Screenshot grounding data
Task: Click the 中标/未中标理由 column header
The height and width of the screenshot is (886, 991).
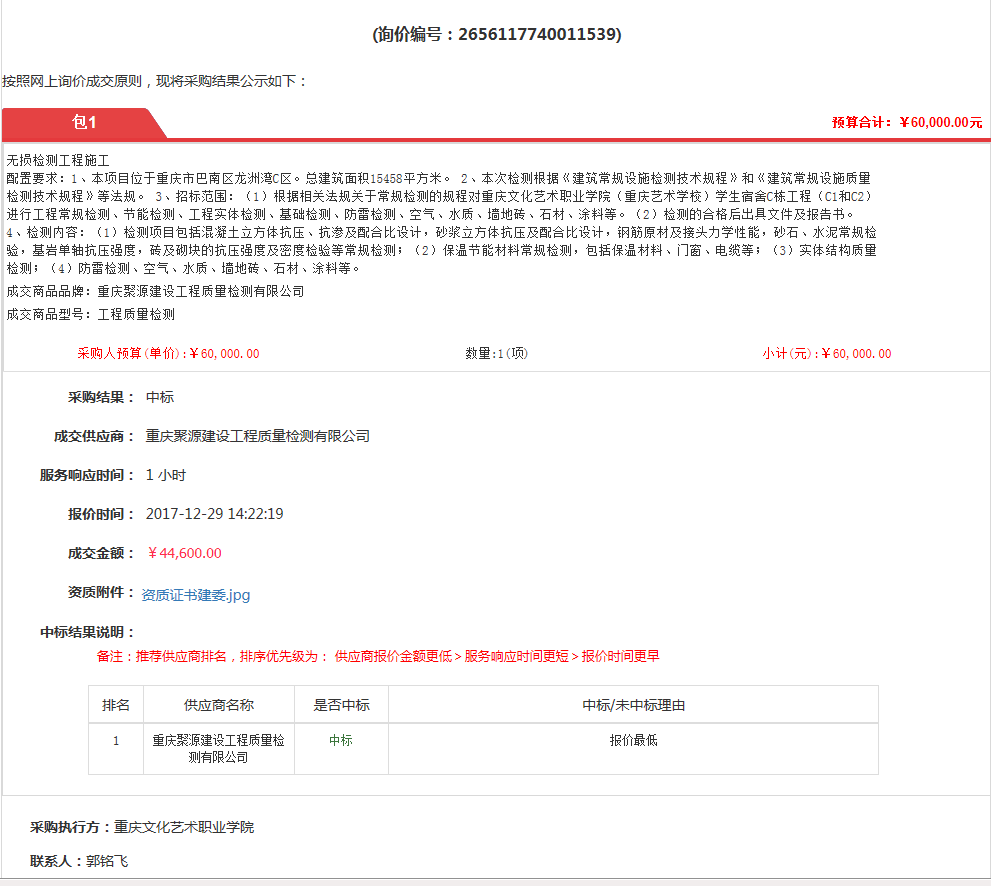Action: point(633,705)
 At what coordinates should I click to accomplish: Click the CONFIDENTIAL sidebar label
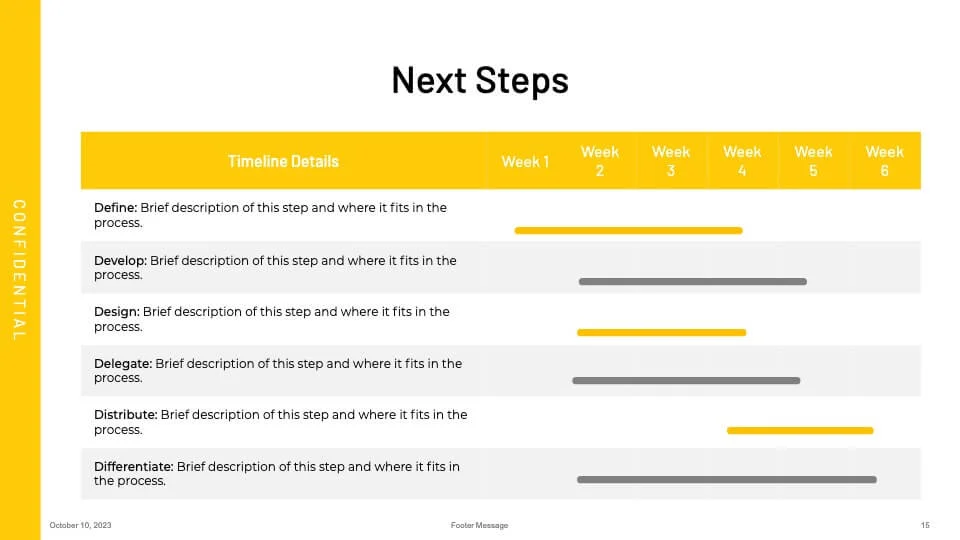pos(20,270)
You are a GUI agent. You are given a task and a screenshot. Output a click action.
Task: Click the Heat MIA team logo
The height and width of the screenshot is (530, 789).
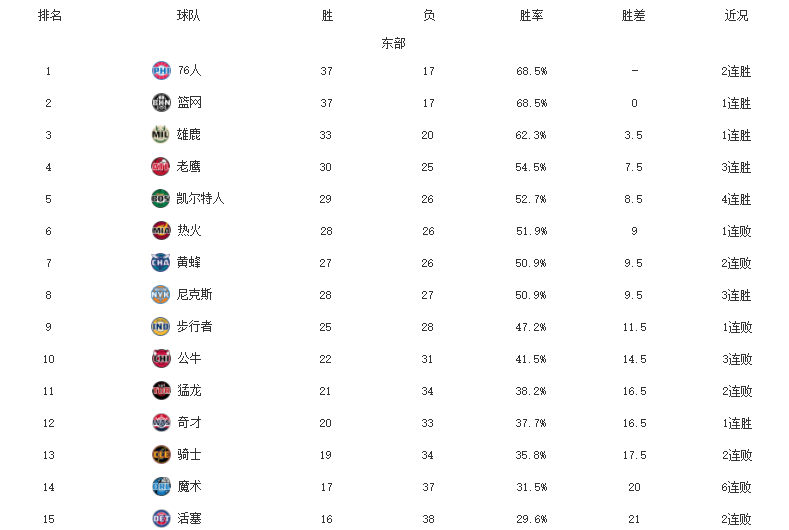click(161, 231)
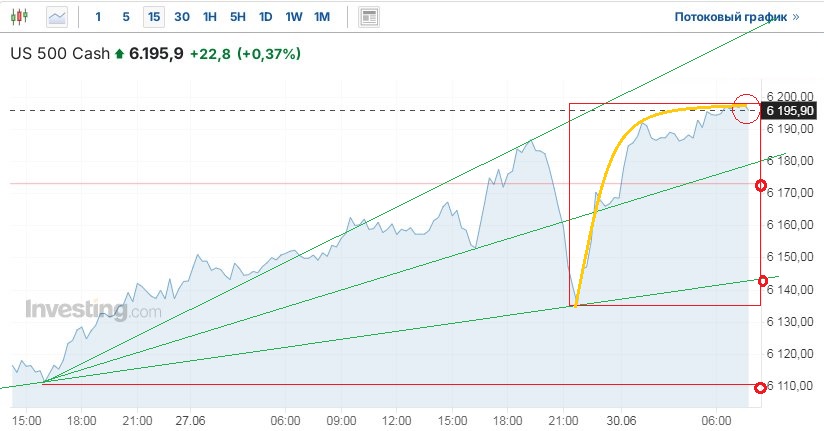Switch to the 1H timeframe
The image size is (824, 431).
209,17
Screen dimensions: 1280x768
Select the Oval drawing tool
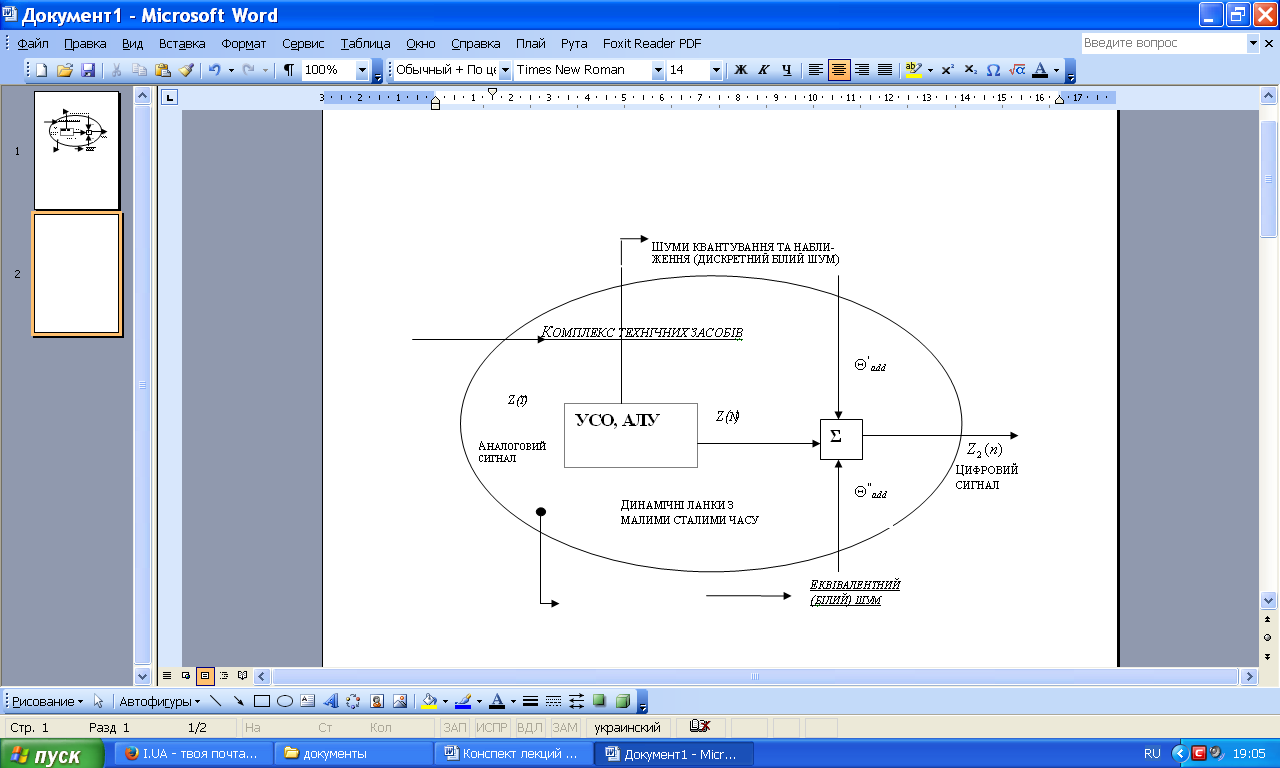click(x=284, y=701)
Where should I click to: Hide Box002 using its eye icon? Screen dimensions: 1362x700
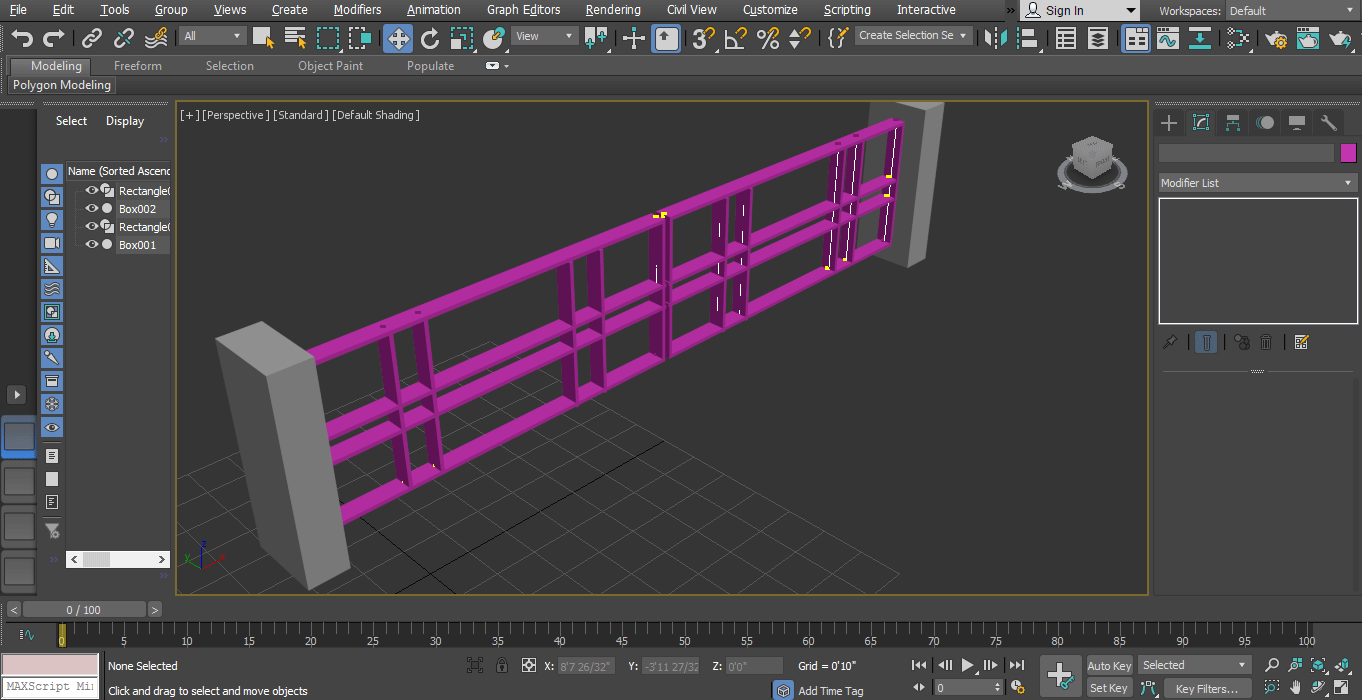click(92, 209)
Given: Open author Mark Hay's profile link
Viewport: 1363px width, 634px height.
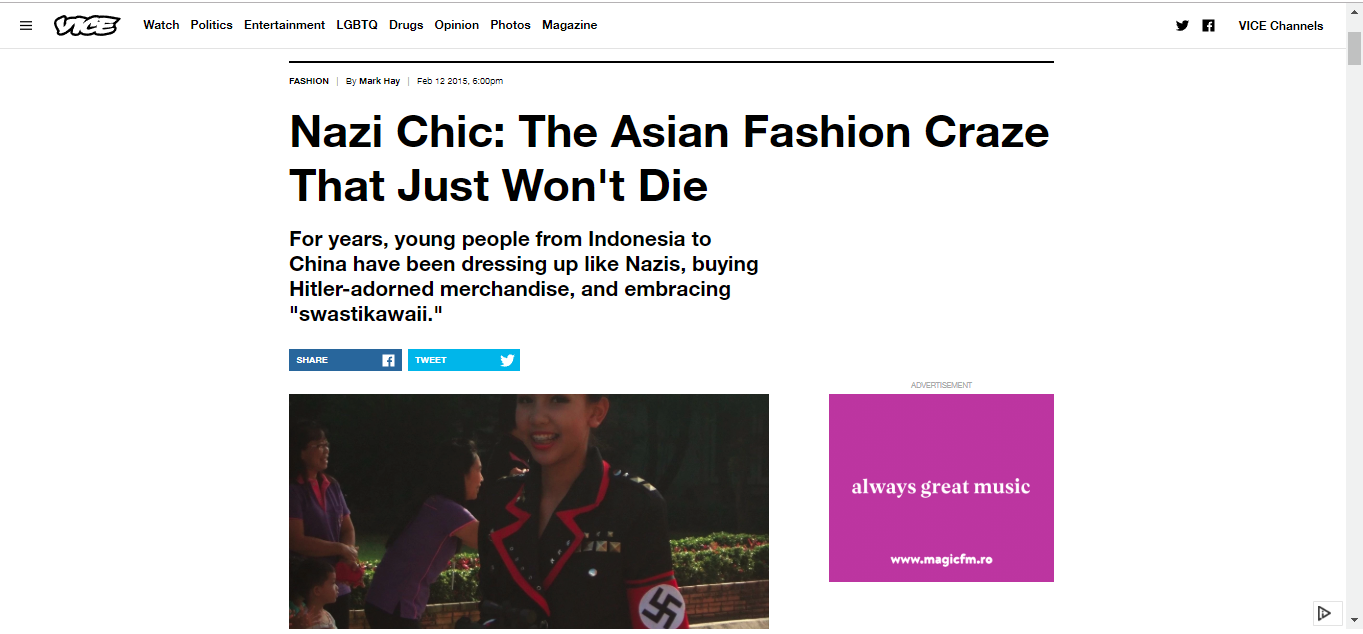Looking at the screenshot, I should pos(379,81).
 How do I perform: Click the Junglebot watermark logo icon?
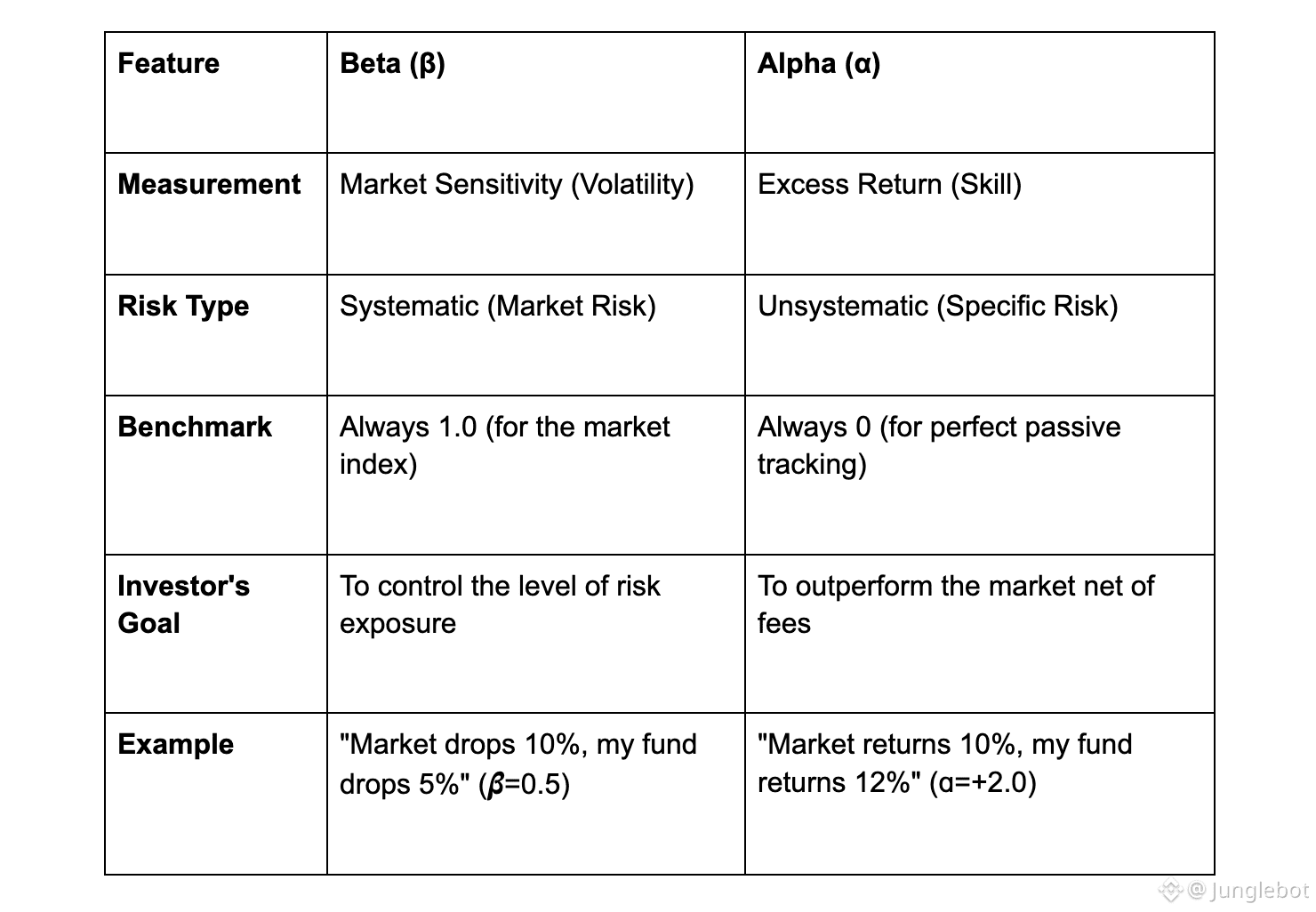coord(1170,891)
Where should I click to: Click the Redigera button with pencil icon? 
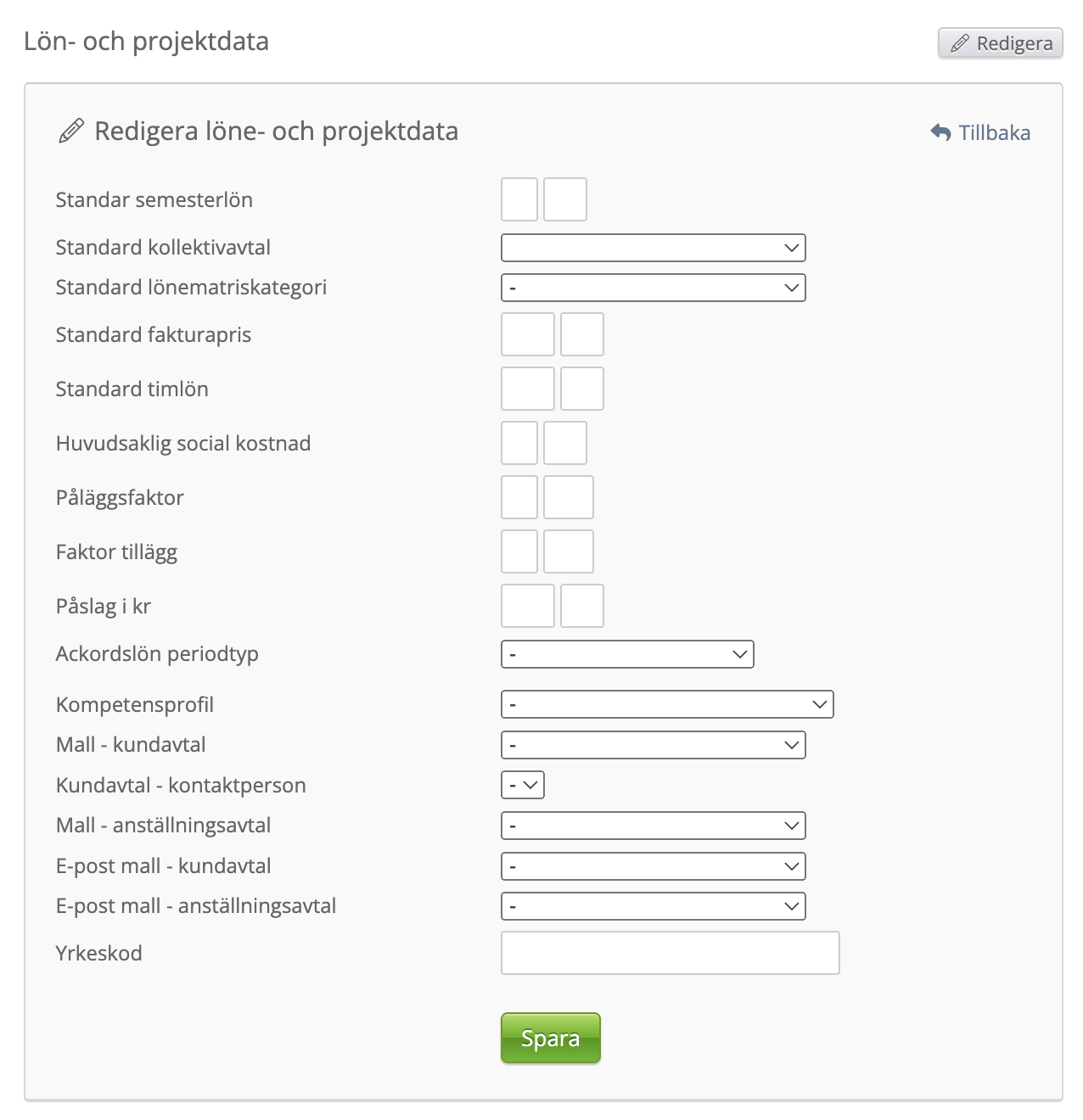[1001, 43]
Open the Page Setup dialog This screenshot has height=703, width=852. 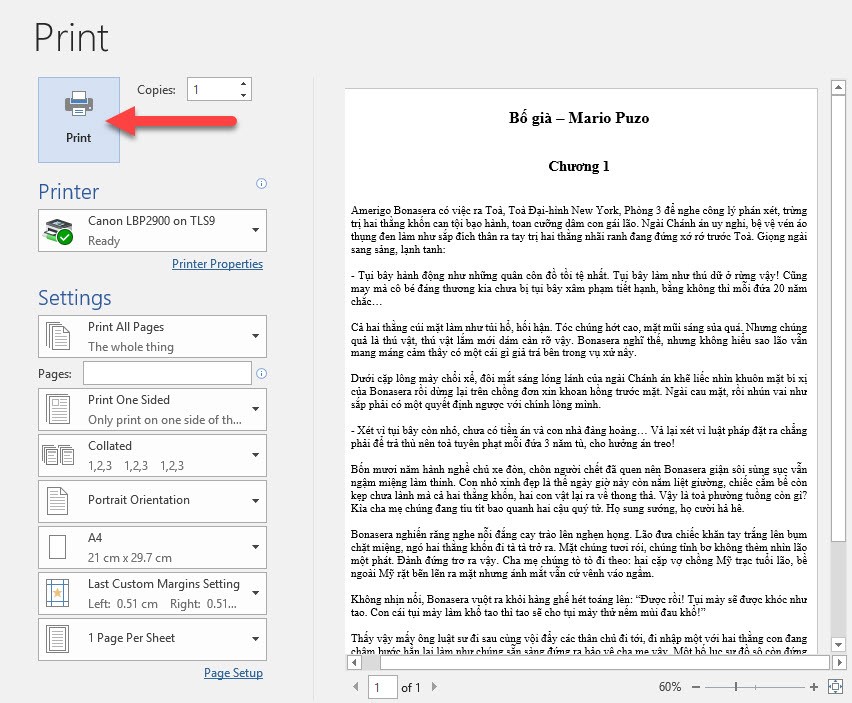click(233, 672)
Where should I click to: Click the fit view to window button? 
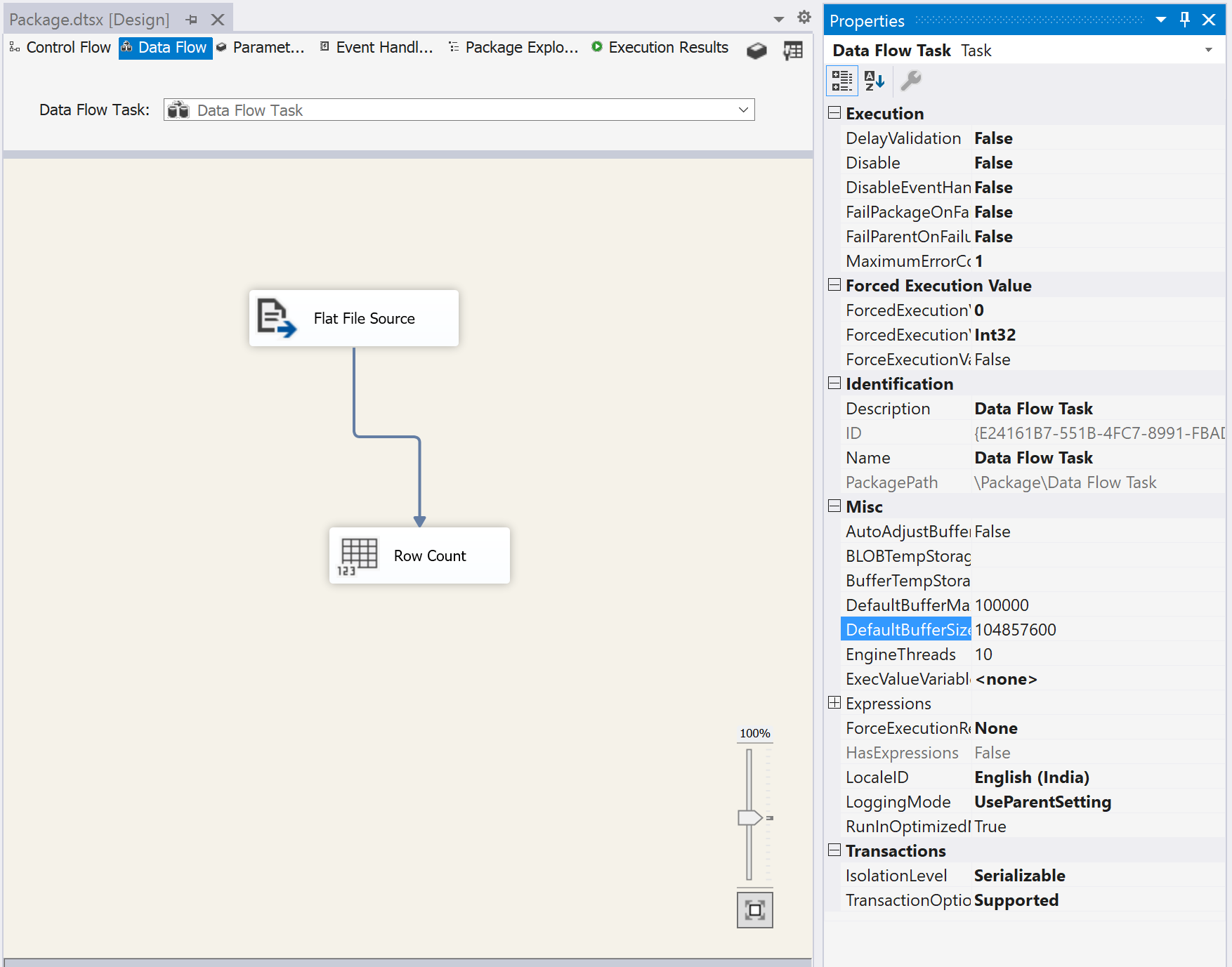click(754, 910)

What is expected
Reproduce exactly and only the lines from the "Where should I click to: Click the fit" line to the last line of the records above. Do not carry over any pictures.

Reply
Where should I click to: Click the fit view to window button? 
click(754, 910)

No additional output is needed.